Integration, Inklusion, Innovation
Bundesrat Ignazio Cassis erinnerte daran, wozu die Eidgenossenschaft da ist: «Sie setzt sich für die Unabhängigkeit und Sicherheit der Schweiz ein und fördert die Demokratie, die Menschenrechte und den Frieden zwischen den Nationen.» Die internationale Zusammenarbeit der Schweiz dient der Armutsbekämpfung und der Förderung einer nachhaltigen Entwicklung. Entsprechend ruhe sie auf den drei Säulen Friedensförderung, Entwicklungszusammenarbeit und humanitäre Hilfe.

Der Aussenminister erklärte seine Motivation, 2022 das IC Forum ins Leben zu rufen mit der Idee, einen Ort der Diskussion zu schaffen – das Forum – und die zuvor existierenden Konferenzen zu einzelnen Themen zu vereinigen.

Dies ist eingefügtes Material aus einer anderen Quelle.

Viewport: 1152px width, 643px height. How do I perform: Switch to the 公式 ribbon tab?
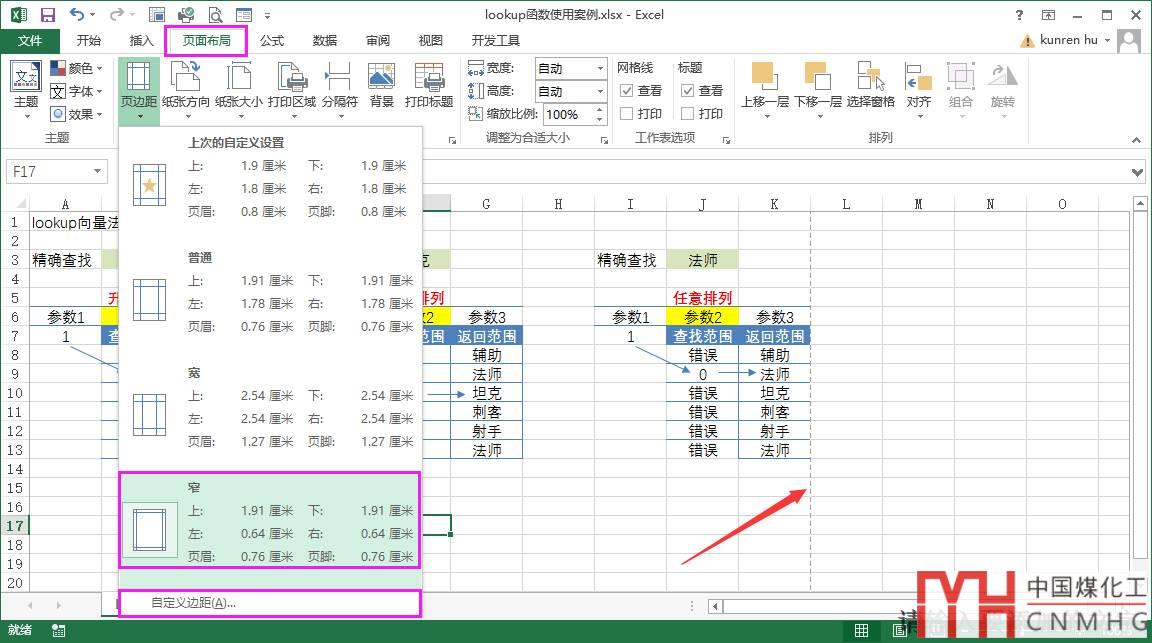(272, 41)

Das «I» im Namen beinhalte die drei Begriffe Integration, Inklusion und Innovation.
Internationale Zusammenarbeit erfordere die Integration aller zuständigen föderalen Dienststellen, um Kohärenz, Wirksamkeit und Effizienz zu gewährleisten. Das breite Themenspektrum - Armut, Beschäftigung, Klima, Governance und mehr – erfordere den Einbezug einer Vielzahl von Akteuren aus der Wissenschaft, dem Privatsektor, von NGOs und darüber hinaus. Diskussionen, in die Fachkenntnisse aus unterschiedlichen Gebieten einflössen, förderten Innovationen und ermöglichten kreative Lösungen für globale Herausforderungen, so Cassis weiter.
Schliesslich wies der Aussenminister darauf hin, dass die Schweiz wie die meisten Länder dieser Welt auf die Macht des Gesetzes angewiesen sei, die nicht durch das Gesetz der Macht ersetzt werden dürfe. Und er betonte, wie wichtig der Multilateralismus für die Schweiz ist.